激白…なぜソフトバンクの”熱男”松田宣浩は3億円の減俸を受け入れたのか…知られざる苦悩と38歳の覚悟

「何が足りなかったのか。年齢のせいなのか。それとも他に原因があるのか」

 そう自問して不振の原因も自己分析した。

「技術的なアプローチを色々とやりすぎた。バットを構える位置を一番上に上げ、叩くだけという形を作ったが、極端にやりすぎて“間”がなくなった。色々考えて次は下げた。練習で感覚をつかんでも、いざ本番になると感覚が違う。毎日、試合に出れていないと、その修正も難しかった」

 バッティングの肝である“間”がなくなっていたのだ。不振で数字が落ち、スタメン出場がなくなることで悪循環を呼ぶ。

「三振を怖がり、前へ飛ばすことだけを考えてしまい、初球からいって、結局、凡打の山。好球必打ではなく、なんでも手を出すだけのバッティングになっていた。1球を待つ余裕があればバッティングに間ができたのだが…」

 月間別の打率成績を見ると4月は打率.291と好スタートを切り、5月に4本塁打をマークしたが、6、7月と打率1割台に低迷。9月に再び打率.290、3本塁打と回復したが、シーズンを通じて波が多く、爆発の期間が短かった。

「必ずシーズンのどこかで爆発するところがあるが、そこを作れなかった。

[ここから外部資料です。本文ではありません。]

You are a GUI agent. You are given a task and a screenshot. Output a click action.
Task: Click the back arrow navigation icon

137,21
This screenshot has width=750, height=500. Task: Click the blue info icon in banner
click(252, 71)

それを作れなかったから、出られなかったというのもあると思う」

 だが、復調のきっかけをつかみシーズンを終えることができたという。

 10月25日に敵地で行われたロッテとの今季最終戦。スタメンはリチャードで松田は6回二死の代打からの途中出場となったが、岩下にフルカウントと追い込まれてから150キロのストレートを弾き返して左中間を破るタイムリー二塁打を放った。

「感覚が手に残る1本だった。ボールを前でさばき、打った瞬間にボールを見る時間があった。左中間へ打球の筋が見えた。原点はあのバッティング」

 もう一度、輝きを取り戻すためのプランも固めた。

「打率を3割打てば、ホームランがなくとも使ってもらえるのか。それとも打率は250でも本塁打が20本に乗ればいいのか。2つを考えた」

 導いた結論は「打率.250でも、20本塁打打てば使ってもらえる」というもの。

 今季は代打の機会も増えた。代打成績は、11打数4安打で打率.364の数字を残したが、まだ「代打の神様におさまるのは早い」という。

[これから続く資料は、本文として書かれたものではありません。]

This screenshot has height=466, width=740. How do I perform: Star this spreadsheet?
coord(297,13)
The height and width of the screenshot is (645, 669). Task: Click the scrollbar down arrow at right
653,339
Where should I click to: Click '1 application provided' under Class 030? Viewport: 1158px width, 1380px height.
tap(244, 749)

「4打席をもらうと、そこに絶対にチャンスはある。数字も増える。39歳でもう一回レギュラーを狙う。若々しくていいでしょう?」

 そのためには「サード・松田」にも固執しない。ファーストへのチャレンジも決めた。ファーストミットは、元々、準備してあったという。

「ファーストもやりたい。僕よりもファンの方々も含めて周りが“サード松田“に固執しているように思える。ゴールデングラブ賞もサードで8回も取ったし、6月には、有藤さんのサードの記録も抜いた。もうサードに未練はない。新たなチャレンジをしてバッティングにより集中したいという考えもある」  今季元ロッテの有藤道世氏が持っていた記録を抜き、三塁手として1775試合出場のパ・リーグの最多出場記録を作った。もう「サード松田」に区切りはついた。

 すでに藤本博史新監督にも意向は伝えた。

 藤本新監督は「オレの中にも”サード松田”があった。そこにこだわらないなら、やってみようや。ベテランも少なくなった。チームのことは任せた。頼む!」との言葉を返してくれたという。同級生の川島慶三が戦力外となり楽天に移籍、一つ年下の長谷川勇也も引退して打撃コーチに就任し、投手陣には松坂世代の和田毅がいるが野手では最年長だ。

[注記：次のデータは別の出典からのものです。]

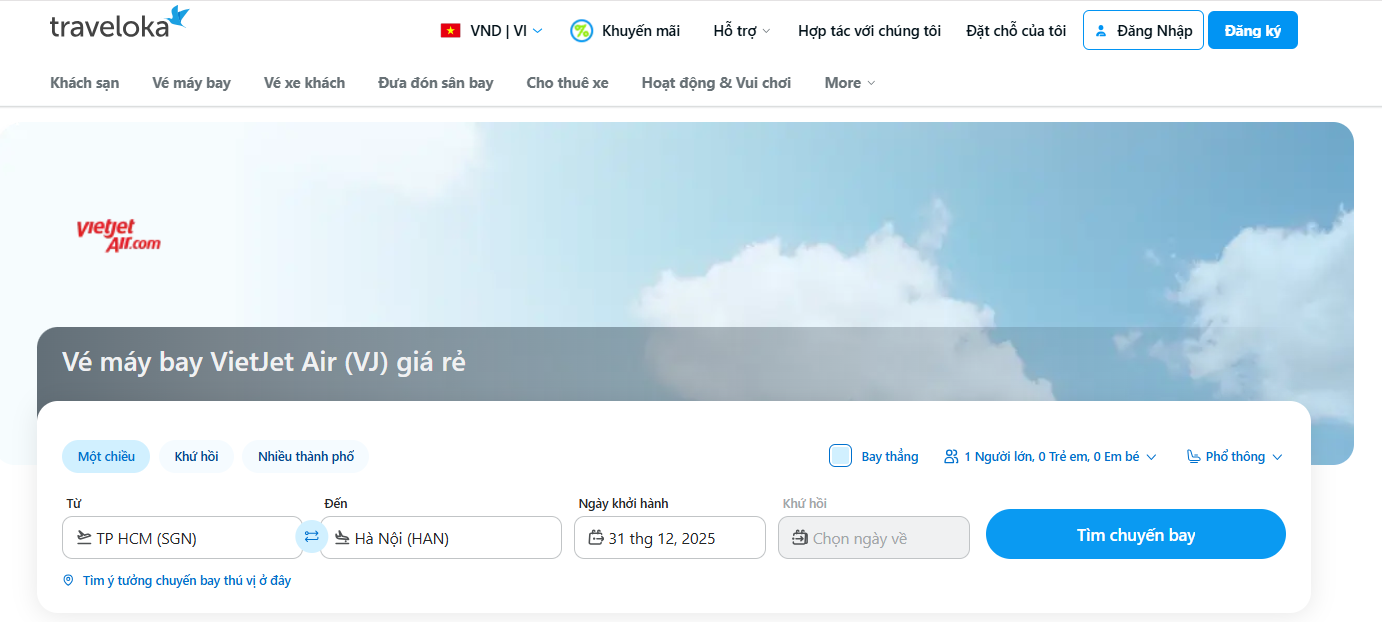1382x622 pixels.
Task: Click the Vietnam flag icon
Action: [450, 31]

 松田には積み上げてきた自負とモチベーションがある。

「今年は通算300本塁打をクリアした。次は通算1000打点にあと16打点まできているし、2000本安打までも189本。今年のヒット数は83本と伸びなかったが、39歳のシーズンにヒットもバンバン打ちたい。目の前の数字も自分のモチベ―ションにしたい」

 通算1000打点は過去に46人しか記録していない大記録。さらに名球会入りするための2000本安打を達成するためには、今シーズン、レギュラーを取り戻すことは必須だろう。フル出場した3年前には139安打したのだ。V字回復することに成功すれば、その金字塔達成が見えてくる。失った3億円を取り戻すことにつながるかもしれない。

 その先に続く見果てぬゴールもある。

「どのチームも若手に切り替える流れが出てきて、アラフォー選手にはつらい時代になっているが、40歳まではユニホームを着る。ここまできたら長く野球をしたい」

 松田を叱咤激励するのが同級生の存在だ。 「おかわり君(西武・中村剛也)、栗山巧(西武)、平野佳寿(オリックス)、川島(楽天)ら、同級生が頑張っている。昭和58年世代のなかで一番最後までユニホームを着ていたい」  栗山は、今季2000本安打を打ち、平野はリーグ優勝したオリックスのストッパーを任された。

 幸いなことに今季限りで退任した工藤公康監督から学んだ“工藤遺産“もある。

「鍛えないと人間は落ちていく、でも鍛えれば年齢は関係ない、ということを教えられた。7年間、1回も大きな怪我もなく、2軍にも行っていない。色々と工藤監督が肉体やトレーニングの知識を下さり勉強したことが生きたと思う」

 “熱男”にとって来季は野球生命をかけた勝負の1年。  新型コロナの影響で恒例のグアム自主トレは2年連続で中止となった。今年は宮崎で自主トレを行ったが、来年は熊本・藤崎台から復活へのスタートを切る予定だ。